▸ Data for processing:

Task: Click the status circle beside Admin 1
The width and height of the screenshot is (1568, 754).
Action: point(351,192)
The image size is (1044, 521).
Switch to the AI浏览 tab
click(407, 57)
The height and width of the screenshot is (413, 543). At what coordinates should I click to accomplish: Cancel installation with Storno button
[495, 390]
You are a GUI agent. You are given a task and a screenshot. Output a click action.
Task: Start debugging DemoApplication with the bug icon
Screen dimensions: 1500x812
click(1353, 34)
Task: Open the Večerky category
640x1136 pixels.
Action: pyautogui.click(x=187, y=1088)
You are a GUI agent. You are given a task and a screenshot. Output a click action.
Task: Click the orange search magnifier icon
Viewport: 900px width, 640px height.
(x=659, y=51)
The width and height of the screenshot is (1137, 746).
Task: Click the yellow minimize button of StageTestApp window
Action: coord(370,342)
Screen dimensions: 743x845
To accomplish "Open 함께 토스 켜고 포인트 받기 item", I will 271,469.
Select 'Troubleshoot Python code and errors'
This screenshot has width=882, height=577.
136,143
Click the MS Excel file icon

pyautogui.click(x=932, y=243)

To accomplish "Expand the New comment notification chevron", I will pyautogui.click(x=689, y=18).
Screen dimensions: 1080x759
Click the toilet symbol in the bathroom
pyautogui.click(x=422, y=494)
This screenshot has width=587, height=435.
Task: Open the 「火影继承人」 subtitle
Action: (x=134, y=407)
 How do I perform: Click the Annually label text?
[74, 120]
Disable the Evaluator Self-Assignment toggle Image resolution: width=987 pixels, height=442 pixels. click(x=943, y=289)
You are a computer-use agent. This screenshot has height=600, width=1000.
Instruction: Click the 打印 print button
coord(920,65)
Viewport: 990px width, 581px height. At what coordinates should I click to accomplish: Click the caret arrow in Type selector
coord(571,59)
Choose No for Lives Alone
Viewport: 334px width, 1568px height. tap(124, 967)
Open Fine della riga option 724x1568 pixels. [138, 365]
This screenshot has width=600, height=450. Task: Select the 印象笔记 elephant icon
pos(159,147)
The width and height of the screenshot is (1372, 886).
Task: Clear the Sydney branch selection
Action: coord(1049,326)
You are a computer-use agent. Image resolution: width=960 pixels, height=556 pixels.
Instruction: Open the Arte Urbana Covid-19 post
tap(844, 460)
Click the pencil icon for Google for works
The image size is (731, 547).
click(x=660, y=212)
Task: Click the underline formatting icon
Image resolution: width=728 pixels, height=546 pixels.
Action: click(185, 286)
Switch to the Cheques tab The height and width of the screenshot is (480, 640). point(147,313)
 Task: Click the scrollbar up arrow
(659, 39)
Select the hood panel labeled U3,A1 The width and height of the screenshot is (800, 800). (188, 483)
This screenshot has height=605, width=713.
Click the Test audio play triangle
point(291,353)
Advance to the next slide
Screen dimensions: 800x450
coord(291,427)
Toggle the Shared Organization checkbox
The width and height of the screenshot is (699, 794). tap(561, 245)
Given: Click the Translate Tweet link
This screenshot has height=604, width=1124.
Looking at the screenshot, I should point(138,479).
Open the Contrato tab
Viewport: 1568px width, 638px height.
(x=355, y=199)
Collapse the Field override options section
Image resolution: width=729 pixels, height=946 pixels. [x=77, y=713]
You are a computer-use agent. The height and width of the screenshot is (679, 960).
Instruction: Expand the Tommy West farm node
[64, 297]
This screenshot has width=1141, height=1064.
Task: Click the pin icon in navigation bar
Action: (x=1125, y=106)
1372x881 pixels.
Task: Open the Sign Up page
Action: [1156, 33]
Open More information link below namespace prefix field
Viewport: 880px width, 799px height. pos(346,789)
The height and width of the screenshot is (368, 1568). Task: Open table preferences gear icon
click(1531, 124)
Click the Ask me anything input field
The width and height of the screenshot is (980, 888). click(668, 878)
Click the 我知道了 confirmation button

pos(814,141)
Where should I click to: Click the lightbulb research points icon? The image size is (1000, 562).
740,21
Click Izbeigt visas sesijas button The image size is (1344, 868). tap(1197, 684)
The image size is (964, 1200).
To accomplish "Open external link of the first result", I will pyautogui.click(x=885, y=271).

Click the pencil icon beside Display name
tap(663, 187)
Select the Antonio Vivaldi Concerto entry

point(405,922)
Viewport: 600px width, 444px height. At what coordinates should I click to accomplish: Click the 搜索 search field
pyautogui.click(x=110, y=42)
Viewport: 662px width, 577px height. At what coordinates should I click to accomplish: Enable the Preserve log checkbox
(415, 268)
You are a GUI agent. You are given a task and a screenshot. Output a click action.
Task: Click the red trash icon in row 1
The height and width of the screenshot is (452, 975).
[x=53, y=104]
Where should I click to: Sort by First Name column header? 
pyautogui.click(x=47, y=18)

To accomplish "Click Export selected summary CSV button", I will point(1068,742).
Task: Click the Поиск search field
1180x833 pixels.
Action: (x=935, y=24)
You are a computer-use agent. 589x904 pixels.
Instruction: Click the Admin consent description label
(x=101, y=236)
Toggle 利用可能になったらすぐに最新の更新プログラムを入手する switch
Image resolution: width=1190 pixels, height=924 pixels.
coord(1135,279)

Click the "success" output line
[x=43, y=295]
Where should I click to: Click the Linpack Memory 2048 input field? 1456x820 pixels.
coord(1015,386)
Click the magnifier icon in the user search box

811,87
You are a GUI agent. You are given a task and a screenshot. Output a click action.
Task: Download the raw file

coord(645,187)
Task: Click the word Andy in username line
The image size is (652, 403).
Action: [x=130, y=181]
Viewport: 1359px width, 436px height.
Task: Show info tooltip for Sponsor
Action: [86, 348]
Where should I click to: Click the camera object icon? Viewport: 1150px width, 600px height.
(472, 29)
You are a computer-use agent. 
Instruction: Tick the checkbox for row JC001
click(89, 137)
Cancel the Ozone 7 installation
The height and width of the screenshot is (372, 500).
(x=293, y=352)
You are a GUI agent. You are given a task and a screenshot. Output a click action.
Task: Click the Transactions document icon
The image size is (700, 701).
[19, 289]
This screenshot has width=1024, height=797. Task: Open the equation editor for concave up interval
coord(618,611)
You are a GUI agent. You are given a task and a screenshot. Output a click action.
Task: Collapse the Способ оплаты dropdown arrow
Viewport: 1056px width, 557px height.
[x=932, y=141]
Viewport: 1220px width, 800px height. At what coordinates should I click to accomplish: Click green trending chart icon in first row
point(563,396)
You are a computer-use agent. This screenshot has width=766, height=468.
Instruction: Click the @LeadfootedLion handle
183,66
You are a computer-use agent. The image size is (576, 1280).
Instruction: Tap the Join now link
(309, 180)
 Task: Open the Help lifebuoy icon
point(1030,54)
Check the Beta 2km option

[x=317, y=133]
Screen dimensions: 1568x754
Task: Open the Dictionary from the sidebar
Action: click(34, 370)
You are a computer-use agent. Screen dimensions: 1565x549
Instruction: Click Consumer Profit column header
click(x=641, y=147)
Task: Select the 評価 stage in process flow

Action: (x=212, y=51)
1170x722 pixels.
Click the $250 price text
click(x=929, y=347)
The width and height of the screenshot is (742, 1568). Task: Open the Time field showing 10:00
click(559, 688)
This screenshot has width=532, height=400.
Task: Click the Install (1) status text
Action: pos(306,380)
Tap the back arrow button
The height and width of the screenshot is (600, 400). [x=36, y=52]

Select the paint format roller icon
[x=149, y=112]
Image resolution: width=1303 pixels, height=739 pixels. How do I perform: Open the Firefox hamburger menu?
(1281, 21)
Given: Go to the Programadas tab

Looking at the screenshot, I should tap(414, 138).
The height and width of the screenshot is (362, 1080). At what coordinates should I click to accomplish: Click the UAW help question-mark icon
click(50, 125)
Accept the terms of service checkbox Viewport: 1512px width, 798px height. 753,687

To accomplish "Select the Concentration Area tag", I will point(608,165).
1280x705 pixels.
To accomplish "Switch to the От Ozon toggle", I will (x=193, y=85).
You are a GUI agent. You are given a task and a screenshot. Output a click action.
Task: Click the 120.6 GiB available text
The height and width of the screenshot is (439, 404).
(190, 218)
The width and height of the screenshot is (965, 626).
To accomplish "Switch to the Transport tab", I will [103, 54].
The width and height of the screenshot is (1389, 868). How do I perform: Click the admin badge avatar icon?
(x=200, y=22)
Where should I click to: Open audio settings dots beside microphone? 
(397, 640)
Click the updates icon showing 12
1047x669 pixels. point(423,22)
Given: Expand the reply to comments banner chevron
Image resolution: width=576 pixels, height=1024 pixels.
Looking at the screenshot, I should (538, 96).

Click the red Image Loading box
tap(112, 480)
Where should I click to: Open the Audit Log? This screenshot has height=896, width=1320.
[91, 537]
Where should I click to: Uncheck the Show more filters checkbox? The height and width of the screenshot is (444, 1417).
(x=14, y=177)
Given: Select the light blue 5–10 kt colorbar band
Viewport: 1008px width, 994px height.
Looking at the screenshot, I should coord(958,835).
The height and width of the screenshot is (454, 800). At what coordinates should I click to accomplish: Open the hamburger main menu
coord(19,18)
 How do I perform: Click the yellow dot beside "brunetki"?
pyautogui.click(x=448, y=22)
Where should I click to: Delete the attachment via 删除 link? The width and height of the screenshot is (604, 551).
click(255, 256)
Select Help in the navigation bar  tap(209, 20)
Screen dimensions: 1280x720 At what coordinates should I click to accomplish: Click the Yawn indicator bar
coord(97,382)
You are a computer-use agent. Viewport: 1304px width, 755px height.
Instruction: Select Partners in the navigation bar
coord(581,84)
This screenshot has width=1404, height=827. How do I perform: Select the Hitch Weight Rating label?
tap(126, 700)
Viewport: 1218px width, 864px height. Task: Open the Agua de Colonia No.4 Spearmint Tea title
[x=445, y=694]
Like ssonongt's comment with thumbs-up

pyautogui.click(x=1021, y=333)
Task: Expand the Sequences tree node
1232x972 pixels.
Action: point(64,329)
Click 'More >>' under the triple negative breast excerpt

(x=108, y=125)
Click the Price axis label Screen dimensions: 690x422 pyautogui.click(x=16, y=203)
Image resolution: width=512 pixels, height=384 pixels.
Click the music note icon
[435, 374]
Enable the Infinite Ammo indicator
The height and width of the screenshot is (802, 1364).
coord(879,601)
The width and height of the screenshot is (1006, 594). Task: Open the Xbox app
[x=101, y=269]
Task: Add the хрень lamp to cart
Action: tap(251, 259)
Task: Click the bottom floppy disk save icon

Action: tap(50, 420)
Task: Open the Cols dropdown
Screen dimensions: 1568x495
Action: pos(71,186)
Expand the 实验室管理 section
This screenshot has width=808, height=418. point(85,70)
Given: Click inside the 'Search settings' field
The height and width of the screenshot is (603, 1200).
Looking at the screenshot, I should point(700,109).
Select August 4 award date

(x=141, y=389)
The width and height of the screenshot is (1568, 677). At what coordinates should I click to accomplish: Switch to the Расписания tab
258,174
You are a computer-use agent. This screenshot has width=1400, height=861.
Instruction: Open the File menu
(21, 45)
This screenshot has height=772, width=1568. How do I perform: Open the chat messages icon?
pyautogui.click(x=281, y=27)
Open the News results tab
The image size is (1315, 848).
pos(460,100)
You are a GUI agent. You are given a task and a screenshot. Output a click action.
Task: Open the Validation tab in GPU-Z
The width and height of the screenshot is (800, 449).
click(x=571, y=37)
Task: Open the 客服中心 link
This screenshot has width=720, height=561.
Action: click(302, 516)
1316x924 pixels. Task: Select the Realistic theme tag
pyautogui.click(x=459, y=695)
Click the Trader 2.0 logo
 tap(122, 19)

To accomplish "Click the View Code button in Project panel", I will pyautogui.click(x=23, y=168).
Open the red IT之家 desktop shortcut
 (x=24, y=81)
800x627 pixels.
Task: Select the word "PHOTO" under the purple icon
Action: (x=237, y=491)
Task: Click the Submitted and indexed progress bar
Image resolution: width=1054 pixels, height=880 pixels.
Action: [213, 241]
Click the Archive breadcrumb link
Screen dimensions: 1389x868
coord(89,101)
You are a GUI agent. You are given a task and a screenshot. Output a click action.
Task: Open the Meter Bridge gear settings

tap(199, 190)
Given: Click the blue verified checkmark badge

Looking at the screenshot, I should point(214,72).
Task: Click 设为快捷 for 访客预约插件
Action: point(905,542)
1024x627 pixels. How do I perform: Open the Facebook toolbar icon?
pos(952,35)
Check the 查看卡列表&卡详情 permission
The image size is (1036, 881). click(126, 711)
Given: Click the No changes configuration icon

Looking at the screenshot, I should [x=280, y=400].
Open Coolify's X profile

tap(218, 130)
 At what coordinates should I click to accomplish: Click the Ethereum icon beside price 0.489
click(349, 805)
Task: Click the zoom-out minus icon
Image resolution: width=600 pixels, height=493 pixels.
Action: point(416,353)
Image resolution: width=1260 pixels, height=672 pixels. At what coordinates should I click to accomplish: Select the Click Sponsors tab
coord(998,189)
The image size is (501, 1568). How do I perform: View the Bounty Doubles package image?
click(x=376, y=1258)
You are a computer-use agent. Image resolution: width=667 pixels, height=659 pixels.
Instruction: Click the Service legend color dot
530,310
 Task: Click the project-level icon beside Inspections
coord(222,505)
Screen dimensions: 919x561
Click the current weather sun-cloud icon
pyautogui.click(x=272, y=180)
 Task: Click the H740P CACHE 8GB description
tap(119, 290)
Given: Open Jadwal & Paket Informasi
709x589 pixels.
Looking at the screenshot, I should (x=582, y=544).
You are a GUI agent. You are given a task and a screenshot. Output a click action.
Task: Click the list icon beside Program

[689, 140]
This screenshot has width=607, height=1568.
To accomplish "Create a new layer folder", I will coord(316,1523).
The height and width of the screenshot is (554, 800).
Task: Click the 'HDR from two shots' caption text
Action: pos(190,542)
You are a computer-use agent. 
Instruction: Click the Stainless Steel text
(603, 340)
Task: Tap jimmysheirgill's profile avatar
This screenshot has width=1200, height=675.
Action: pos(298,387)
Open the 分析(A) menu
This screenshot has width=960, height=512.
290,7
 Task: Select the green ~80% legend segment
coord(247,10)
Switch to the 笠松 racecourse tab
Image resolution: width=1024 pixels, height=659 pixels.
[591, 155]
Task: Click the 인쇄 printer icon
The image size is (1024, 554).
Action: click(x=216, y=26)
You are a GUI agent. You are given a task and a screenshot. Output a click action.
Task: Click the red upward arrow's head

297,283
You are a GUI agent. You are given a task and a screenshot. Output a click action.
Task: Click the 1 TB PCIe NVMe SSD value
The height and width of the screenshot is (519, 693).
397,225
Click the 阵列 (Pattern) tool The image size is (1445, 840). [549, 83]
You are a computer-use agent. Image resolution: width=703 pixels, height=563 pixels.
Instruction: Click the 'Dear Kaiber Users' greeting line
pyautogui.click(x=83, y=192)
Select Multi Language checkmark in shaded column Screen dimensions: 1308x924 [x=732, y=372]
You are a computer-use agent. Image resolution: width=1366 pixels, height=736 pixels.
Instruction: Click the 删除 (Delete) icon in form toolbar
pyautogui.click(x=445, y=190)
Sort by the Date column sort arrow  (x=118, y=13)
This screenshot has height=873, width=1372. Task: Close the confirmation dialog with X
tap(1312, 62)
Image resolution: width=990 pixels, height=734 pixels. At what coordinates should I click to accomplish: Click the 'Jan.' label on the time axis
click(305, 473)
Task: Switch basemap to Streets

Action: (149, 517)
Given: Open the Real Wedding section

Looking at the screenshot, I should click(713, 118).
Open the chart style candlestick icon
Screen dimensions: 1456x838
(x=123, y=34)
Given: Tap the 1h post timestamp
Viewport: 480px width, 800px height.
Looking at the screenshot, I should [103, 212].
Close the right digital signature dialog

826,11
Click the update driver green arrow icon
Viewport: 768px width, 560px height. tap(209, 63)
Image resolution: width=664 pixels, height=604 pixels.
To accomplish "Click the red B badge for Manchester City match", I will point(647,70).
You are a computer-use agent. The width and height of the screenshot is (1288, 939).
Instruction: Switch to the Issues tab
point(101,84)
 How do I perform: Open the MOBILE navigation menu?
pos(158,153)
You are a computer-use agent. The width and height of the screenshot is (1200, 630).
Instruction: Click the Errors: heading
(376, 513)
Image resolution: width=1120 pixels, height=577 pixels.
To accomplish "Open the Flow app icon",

▸ Requirement: A verbatim transcription is required: the first line of the listing, the line containing "Open Fine della", and every line between them.

▸ Your response:
Task: Click the status circle beside Admin 1
The width and height of the screenshot is (1568, 754).
Action: point(351,192)
The image size is (1044, 521).
Switch to the AI浏览 tab
click(407, 57)
The height and width of the screenshot is (413, 543). At what coordinates should I click to accomplish: Cancel installation with Storno button
[495, 390]
You are a GUI agent. You are given a task and a screenshot. Output a click action.
Task: Start debugging DemoApplication with the bug icon
Screen dimensions: 1500x812
click(1353, 34)
Task: Open the Večerky category
640x1136 pixels.
Action: pyautogui.click(x=187, y=1088)
You are a GUI agent. You are given a task and a screenshot. Output a click action.
Task: Click the orange search magnifier icon
Viewport: 900px width, 640px height.
(x=659, y=51)
The width and height of the screenshot is (1137, 746).
Task: Click the yellow minimize button of StageTestApp window
Action: coord(370,342)
Screen dimensions: 743x845
To accomplish "Open 함께 토스 켜고 포인트 받기 item", I will 271,469.
Select 'Troubleshoot Python code and errors'
This screenshot has width=882, height=577.
136,143
Click the MS Excel file icon

pyautogui.click(x=932, y=243)

To accomplish "Expand the New comment notification chevron", I will pyautogui.click(x=689, y=18).
Screen dimensions: 1080x759
Click the toilet symbol in the bathroom
pyautogui.click(x=422, y=494)
This screenshot has width=587, height=435.
Task: Open the 「火影继承人」 subtitle
Action: (x=134, y=407)
 How do I perform: Click the Annually label text?
[74, 120]
Disable the Evaluator Self-Assignment toggle Image resolution: width=987 pixels, height=442 pixels. click(x=943, y=289)
You are a computer-use agent. This screenshot has height=600, width=1000.
Instruction: Click the 打印 print button
coord(920,65)
Viewport: 990px width, 581px height. At what coordinates should I click to accomplish: Click the caret arrow in Type selector
coord(571,59)
Choose No for Lives Alone
Viewport: 334px width, 1568px height. tap(124, 967)
Open Fine della riga option 724x1568 pixels. [138, 365]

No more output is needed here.